Tuesday, April 19, 2011

What do you believe in?

I've been having a few debates recently regarding the Alternative Vote referendum.

If that first sentence almost put you off reading any more, let me just quickly plead with you to give me a minute to be more interesting.


What do you believe in? What's important to you? What do you want to be important to your government?

These are the questions you should be asked at every election. It should be a simple process: Which party most closely represents the values you hold dear? Then you vote for them.

But currently, there's a good chance you don't. Maybe you vote for one of the two parties you believe, or have been told, can win in your constituency, because you would rather have them than the other lot. Or maybe you don't vote at all, because voting seems to make no difference. And maybe you're tired of all the negative, mud-slinging campaigning and utterly disillusioned with politics.

If any of these things is true for you, or even if you do vote for the party you actually believe in but feel it's a futile effort, then you are exactly the kind of person who should be beating a path to vote for AV next month. Because AV gives you a real voice. It means you don't have to waver about who you SHOULD vote for, you can vote for the party you really, truly support, and then use your alternative vote rankings to show who you would support if you can't have your first choice.

It's a very simple system that the No campaign want to make sound very complicated. You just rank the candidates in order of preference, until you no longer have one. 1 to 5 or 1 to 10, even. Anybody can do that. Anybody can understand that. It's really, really that simple.

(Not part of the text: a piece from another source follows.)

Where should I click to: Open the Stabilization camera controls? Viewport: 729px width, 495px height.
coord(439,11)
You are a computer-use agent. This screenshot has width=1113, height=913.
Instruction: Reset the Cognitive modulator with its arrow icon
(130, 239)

Don't be put off by the complicated explanations you'll see of how the votes are counted. As Vince Cable pointed out, it's the same system they use on the X-Factor, Strictly Come Dancing and all these other reality shows. The act (candidate) with the lowest votes is eliminated, and then everybody gets to vote again. Except instead of holding another vote, they simply refer to your ballot and see who you prefer out of who is left. So you only have to vote once, but your vote will be counted for every round, as long as you have ranked one of the remaining candidates. This continues until there is one winner. In America, they call the system "Instant Runoff".

It's that simple.

Don't be put off by the lies you'll hear, either. The No campaign want you to believe that minority party votes will have more power. It's a lie. In each round, every vote counts once. Every vote.

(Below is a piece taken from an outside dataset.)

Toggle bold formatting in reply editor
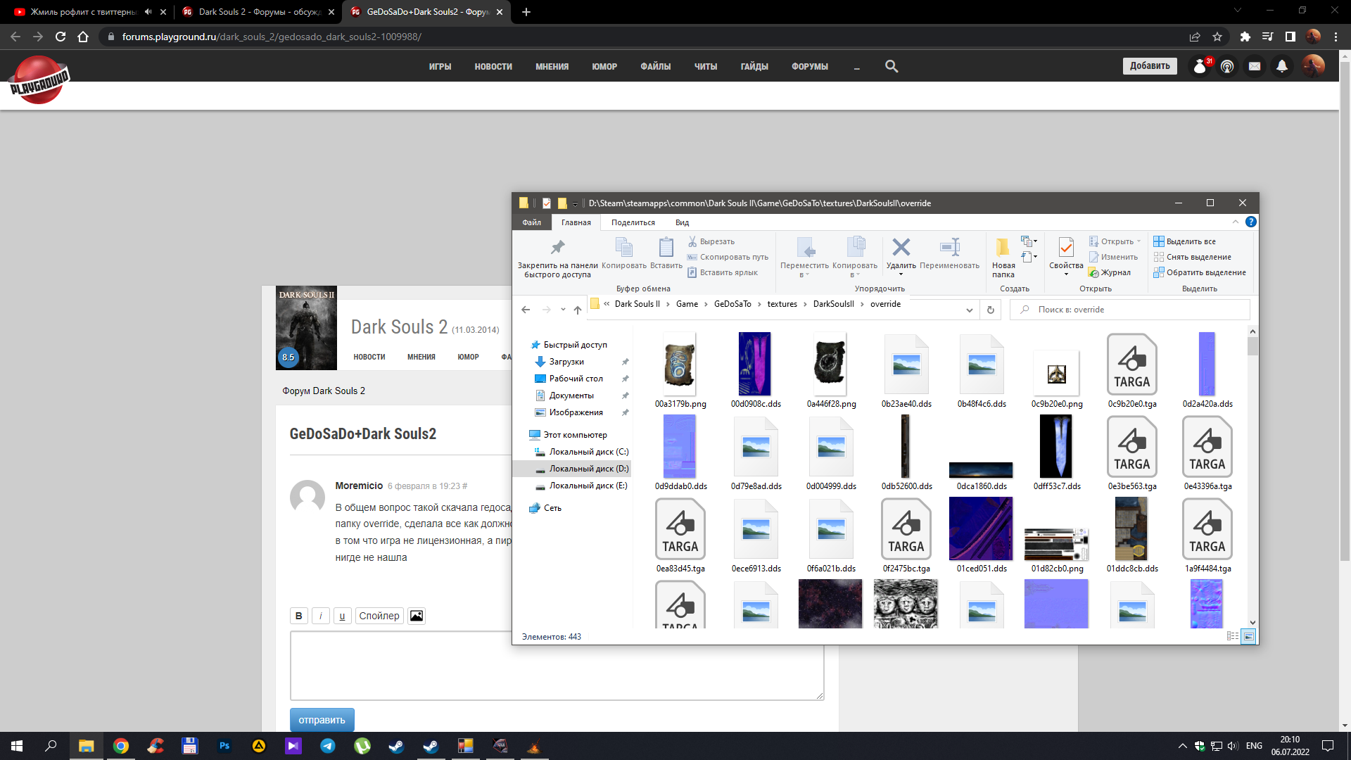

What would this system mean, practically? How will it affect you?

Again, simple.

Your vote will never be wasted again and you never have to vote out of fear for who might win.

Because the ranking system allows you to express preferences out of all of the candidates, you can vote for your first choice first, even if you don't believe they can win. After that, if there's a candidate you don't want to win, you can rank as many other candidates as you like, showing your preference for those. As a cartoon I saw recently said, it's like asking for something from the shops, but letting your friend know what else you'd like, just in case they don't have what you really wanted. We do it all the time in life. Everybody does. It's so easy.

You never have to change your vote out of fear again.

And the other beauty of the system is this: The bigger parties in any constituency are going to have to reach out to voters from smaller parties if they want their second or third preference votes. Do you care passionately about Green issues? Vote Green first - then see who else's Green agenda is the best and rank them second. Want to see the UK out of the EU? Vote UKIP first, then rank the other parties on their EU policy. Always wanted to vote Lib Dem, but vote Labour to prevent a Tory victory? Never again. Vote Lib Dem and rank Labour second - or third!

Not only that, but the rise in first preference votes for smaller parties, which should follow in a change to AV, will give the bigger parties a more true picture of the amount of support there really is for smaller parties across the country, meaning they'll know just how important certain issues are to people like you.

The Alternative Vote system is about empowering EVERY voter to have a say in who their local MP is and, by extension, who runs the country. The winner of each election will be the candidate with the most broad support in their constituency.

You may not care about AV right now, but you should. Because whatever you DO care about, AV is going to make it easier to support it. It's going to give you a much more powerful voice in politics and in government.

It will NOT, as has been said, be more likely to install far right parties, like the BNP, in government. Quite the opposite. For that to happen, over 50% of voters in any constituency would have to rank them. They know themselves that's never going to happen. That's why the BNP are in the NO camp.

AV is about making your vote yours. It's about letting YOU vote for what YOU are passionate about.

Please go out and vote for the Alternative Vote system next month.

Let's demand that our politicians ask us, "What do you believe in?" not "What are you afraid of?"